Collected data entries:
· · · · ·
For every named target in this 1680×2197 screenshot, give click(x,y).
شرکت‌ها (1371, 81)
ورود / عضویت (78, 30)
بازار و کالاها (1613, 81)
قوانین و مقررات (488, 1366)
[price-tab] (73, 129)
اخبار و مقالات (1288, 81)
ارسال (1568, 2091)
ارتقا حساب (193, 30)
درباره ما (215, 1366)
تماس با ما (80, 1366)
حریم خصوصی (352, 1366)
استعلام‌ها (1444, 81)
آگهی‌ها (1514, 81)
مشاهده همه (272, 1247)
· · · · ·
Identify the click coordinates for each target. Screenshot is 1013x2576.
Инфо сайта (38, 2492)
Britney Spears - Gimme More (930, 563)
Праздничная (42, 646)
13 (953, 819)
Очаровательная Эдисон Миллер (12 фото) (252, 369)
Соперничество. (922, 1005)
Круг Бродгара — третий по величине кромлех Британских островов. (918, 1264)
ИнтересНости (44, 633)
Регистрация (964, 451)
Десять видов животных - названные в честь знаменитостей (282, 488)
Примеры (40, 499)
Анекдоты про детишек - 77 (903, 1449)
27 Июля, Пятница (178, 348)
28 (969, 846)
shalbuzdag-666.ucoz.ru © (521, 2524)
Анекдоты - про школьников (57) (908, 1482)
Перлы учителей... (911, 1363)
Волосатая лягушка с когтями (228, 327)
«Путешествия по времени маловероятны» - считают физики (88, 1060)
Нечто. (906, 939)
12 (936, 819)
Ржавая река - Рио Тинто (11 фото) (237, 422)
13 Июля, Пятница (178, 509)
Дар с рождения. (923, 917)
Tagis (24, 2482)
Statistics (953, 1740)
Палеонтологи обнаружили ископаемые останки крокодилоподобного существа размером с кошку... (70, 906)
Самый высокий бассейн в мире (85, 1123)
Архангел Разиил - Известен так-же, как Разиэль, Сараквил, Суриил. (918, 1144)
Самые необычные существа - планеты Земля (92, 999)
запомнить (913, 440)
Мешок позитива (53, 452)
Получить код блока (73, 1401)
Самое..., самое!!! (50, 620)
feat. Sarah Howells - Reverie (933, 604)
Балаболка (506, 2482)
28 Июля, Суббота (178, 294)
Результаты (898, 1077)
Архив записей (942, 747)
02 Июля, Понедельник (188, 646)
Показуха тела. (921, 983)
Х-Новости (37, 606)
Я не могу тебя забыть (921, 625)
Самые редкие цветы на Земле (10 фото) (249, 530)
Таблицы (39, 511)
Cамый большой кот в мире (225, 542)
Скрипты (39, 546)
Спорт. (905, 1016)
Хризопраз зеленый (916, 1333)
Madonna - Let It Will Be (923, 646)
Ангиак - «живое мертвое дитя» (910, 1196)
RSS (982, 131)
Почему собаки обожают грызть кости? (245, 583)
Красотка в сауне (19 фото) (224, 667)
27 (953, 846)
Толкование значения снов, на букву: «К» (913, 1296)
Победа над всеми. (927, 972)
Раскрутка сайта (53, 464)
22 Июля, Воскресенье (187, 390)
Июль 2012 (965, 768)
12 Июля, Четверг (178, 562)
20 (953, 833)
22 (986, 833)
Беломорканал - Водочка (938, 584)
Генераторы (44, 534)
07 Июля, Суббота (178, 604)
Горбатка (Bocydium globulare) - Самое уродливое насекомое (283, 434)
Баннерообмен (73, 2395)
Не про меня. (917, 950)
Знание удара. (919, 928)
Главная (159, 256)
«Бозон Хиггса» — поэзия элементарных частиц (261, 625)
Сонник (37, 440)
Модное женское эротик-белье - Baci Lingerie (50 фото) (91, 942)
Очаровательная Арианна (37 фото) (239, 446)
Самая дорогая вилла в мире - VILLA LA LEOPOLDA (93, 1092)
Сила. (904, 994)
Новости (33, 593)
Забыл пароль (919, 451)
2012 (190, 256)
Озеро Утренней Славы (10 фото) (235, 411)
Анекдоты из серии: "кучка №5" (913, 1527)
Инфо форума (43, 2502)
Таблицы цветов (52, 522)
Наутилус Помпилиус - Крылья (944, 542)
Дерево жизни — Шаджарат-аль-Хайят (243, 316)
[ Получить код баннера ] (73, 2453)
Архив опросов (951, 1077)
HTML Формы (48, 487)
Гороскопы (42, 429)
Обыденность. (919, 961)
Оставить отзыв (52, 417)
· · · · ·
- [GOAL OF THE EXERCISE]: What is needed is an exact copy of the lines above, from the one containing "Таблицы цветов (52, 522)" through the one containing "Оставить отзыв (52, 417)", with nothing added.

- [SOLUTION TO THIS TASK]:
Таблицы цветов (52, 522)
Наутилус Помпилиус - Крылья (944, 542)
Дерево жизни — Шаджарат-аль-Хайят (243, 316)
[ Получить код баннера ] (73, 2453)
Архив опросов (951, 1077)
HTML Формы (48, 487)
Гороскопы (42, 429)
Обыденность. (919, 961)
Оставить отзыв (52, 417)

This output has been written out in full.